Blue Mountain Coffee re-emerging in the global market
KINGSTON, Jamaica – Coffee lovers at home will join coffee-crazy Japanese fans of the beverage today in celebrating what is now the annual Jamaica Blue Mountain (JBM) Coffee Day.
The event had its birth last year on January 9, when the Jamaica Coffee Exporters Association (JCEA) teamed with the Association of Japanese Importers of Jamaican Coffee to introduce the event in both Japan and Jamaica.
This year the event, which is expected to become an annual homage to what has become probably the world’s most drinkable hot beverage, will focus on the home of the most celebrated brand which although falling on hard export times over the past decade, is again teeming with the rustic flavour of Jamaica’s longest and highest range, the Blue Mountains.
The range spans four parishes – Portland, St Thomas, St Mary and St Andrew – and the coffee delivers a special flavoured taste of the region.
Blue Mountain Coffee , probably the most famous brand in the world, is cultivated between 0.6 kilometres (0.37 mi) and 1.5 kilometres (0.93 mi) above sea level, retaining a historic past which dates back the days of slavery and recalling the contemporary communities of the Windward Jamaican Maroons.
Today’s celebrations are being led by the much more recently established JCEA, led by the former president of the Jamaica Agricultural Society (JAS) and former senator Norman Grant, and the lately created Jamaica Agricultural Commodity Regulatory Authority, supported by JAMPRO.
According to Grant, the start of the new decade offers a vision of increasing local production of quality JBM at a sustainable price to all stakeholders, including the farmers.
He noted that local production has fallen since the 1980s-2000s when it climbed as high as between 30 and 47 million pounds per annum, to the decline in the current decade to as low as 24 million pounds, reflecting a more than 30 per cent reduction.
“(This is) a decline from an estimated US$600 million in the last decade, to an estimated $300 million at the close of this decade, and we must aim to regain lost ground in our production and then begin to grow in keeping with at least the global trend of 5.5 per cent growth per annum,” Grant said.

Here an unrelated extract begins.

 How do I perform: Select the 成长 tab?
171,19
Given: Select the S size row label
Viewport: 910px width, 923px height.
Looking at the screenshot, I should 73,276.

The history of the Jamaica-Japan relationship dates dates back to 1953 with the Mavis Bank Coffee Factory exporting the first three barrels of coffee directly to Japan from Jamaica. Subsequently, on January 9, 1967, the largest shipment of 1,400 bags (up to that time) left the ports of Kingston destined for Japan.
Grant said that the Japanese market over the last 66 years has grown to become the primary importers and consumers of Jamaica Blue Mountain Coffee, purchasing approximately 70 per cent of local exports. The United States imports 20 per cent, and there are growing markets in China and Europe which are responsible for the other 10 per cent.
“Our strategy, in the celebration of Jamaica Blue Mountain Coffee Day, is to continue to develop and expand the Jamaica Blue Mountain Coffee globally as a premium brand, supporting all our stakeholders, including the over 5,000 coffee farmers and 102,000 coffee farming families, exporters and customers in a sustainable manner,” Grant said.